A mediados de mayo de 2025, el INDEC difundió el Índice de Precios al Consumidor (IPC) del mes de abril, confirmando una tendencia de estabilidad en los rubros de primera necesidad. El dato fue recibido con optimismo por el Ministerio de Economía, ya que refleja el impacto positivo de la disciplina fiscal y el control monetario en la desaceleración de la inercia inflacionaria que afectó al país durante el primer trimestre.
Si bien se registraron aumentos en servicios públicos y combustibles, el rubro de alimentos y bebidas no alcohólicas mostró variaciones por debajo del promedio general, permitiendo un leve alivio en el costo de la canasta básica. Los analistas financieros destacan que la estabilidad del dólar oficial ha funcionado como un ancla eficaz para los precios de los productos transables, reduciendo la incertidumbre en la cadena de suministros.
El Gobierno nacional ratificó su compromiso de no emitir moneda para financiar el déficit, apostando a que este rigor sea la garantía para que la inflación mensual continúe su senda descendente hacia la segunda mitad del año.
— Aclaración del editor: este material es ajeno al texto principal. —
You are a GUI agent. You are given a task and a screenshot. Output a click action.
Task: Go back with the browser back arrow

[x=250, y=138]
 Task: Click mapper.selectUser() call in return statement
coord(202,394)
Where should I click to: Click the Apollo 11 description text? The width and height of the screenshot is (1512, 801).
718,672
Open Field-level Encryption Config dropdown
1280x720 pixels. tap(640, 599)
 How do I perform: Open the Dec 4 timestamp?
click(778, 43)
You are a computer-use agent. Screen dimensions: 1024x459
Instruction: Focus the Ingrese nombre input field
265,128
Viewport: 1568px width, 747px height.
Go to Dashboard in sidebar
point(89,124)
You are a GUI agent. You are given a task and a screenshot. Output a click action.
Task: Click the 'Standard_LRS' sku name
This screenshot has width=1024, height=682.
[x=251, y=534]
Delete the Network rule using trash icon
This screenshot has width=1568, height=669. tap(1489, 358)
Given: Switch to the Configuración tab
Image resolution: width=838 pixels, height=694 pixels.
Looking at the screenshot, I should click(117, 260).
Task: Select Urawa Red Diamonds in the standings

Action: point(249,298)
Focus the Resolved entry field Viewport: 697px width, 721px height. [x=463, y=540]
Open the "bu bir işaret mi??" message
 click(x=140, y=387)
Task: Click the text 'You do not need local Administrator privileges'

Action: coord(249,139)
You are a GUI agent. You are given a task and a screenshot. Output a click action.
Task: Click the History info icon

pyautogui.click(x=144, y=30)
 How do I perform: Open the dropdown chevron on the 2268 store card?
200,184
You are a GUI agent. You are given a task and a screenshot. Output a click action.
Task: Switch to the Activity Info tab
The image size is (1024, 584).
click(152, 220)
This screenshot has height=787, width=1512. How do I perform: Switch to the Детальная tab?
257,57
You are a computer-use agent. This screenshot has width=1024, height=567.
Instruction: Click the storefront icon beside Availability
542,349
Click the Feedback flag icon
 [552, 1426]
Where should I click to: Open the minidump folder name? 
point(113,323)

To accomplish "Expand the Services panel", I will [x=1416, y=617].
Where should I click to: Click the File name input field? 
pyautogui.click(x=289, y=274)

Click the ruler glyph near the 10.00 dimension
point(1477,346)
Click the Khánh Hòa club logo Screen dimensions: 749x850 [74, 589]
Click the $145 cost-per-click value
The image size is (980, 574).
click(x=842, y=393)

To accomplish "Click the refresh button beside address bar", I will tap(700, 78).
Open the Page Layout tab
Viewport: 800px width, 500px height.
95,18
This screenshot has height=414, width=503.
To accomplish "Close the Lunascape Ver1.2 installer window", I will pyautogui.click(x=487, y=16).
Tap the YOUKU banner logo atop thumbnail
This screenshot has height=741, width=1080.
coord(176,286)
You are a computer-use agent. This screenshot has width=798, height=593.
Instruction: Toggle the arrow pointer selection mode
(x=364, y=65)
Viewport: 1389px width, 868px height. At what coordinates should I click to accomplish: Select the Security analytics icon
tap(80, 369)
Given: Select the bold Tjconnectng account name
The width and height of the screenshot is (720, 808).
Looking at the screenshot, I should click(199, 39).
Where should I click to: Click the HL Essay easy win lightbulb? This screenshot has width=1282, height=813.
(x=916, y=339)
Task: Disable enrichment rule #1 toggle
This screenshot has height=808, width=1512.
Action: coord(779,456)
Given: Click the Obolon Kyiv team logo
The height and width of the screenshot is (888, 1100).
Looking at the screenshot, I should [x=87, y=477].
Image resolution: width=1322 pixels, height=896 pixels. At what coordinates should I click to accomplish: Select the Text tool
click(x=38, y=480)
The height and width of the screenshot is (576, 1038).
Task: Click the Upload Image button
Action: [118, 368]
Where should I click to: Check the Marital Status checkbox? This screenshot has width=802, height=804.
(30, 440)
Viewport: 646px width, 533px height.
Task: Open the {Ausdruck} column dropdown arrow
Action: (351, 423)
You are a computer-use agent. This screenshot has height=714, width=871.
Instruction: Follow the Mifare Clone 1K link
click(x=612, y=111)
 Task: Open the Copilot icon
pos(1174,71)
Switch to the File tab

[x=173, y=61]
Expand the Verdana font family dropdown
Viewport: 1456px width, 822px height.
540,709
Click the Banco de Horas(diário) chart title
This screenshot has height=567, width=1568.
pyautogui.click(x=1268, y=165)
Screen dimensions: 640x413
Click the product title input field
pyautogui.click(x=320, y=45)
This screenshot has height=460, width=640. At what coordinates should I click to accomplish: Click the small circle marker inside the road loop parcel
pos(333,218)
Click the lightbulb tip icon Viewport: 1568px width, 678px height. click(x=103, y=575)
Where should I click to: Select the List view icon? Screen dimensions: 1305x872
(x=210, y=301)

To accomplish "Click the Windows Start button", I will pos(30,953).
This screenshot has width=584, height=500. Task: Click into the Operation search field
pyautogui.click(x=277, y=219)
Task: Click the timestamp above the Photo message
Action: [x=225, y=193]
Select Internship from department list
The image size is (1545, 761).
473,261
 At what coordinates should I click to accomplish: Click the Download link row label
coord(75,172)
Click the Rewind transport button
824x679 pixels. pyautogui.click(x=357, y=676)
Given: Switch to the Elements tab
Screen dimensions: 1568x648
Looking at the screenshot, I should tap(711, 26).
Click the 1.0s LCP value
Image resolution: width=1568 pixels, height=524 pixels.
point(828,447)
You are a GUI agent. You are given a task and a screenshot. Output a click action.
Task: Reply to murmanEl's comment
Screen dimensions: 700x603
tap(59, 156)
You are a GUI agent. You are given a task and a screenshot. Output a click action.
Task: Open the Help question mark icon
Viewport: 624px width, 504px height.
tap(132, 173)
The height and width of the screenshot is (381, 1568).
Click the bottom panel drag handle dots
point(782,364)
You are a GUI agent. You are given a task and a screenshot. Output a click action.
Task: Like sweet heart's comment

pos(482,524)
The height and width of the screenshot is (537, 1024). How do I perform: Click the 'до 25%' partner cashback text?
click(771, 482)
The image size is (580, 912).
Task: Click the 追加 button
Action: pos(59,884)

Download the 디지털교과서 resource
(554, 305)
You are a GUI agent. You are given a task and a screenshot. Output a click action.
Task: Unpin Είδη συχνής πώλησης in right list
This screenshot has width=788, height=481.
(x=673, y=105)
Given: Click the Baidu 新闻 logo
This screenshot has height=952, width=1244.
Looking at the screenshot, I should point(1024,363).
Para los trabajadores, este dato es clave en las mesas de negociación salarial, donde se busca recuperar el poder adquisitivo perdido sin retroalimentar la espiral de precios.
El seguimiento de la inflación sigue siendo la prioridad de la agenda económica, con un monitoreo constante sobre los precios mayoristas y los costos logísticos. El éxito del plan económico depende de sostener esta tendencia para fomentar la inversión privada y la reactivación del crédito al consumo en el corto plazo.
Abril marca un punto de inflexión donde la previsibilidad comienza a ganarle terreno a la especulación, sentando las bases para un invierno con mayor calma en las góndolas de todo el país.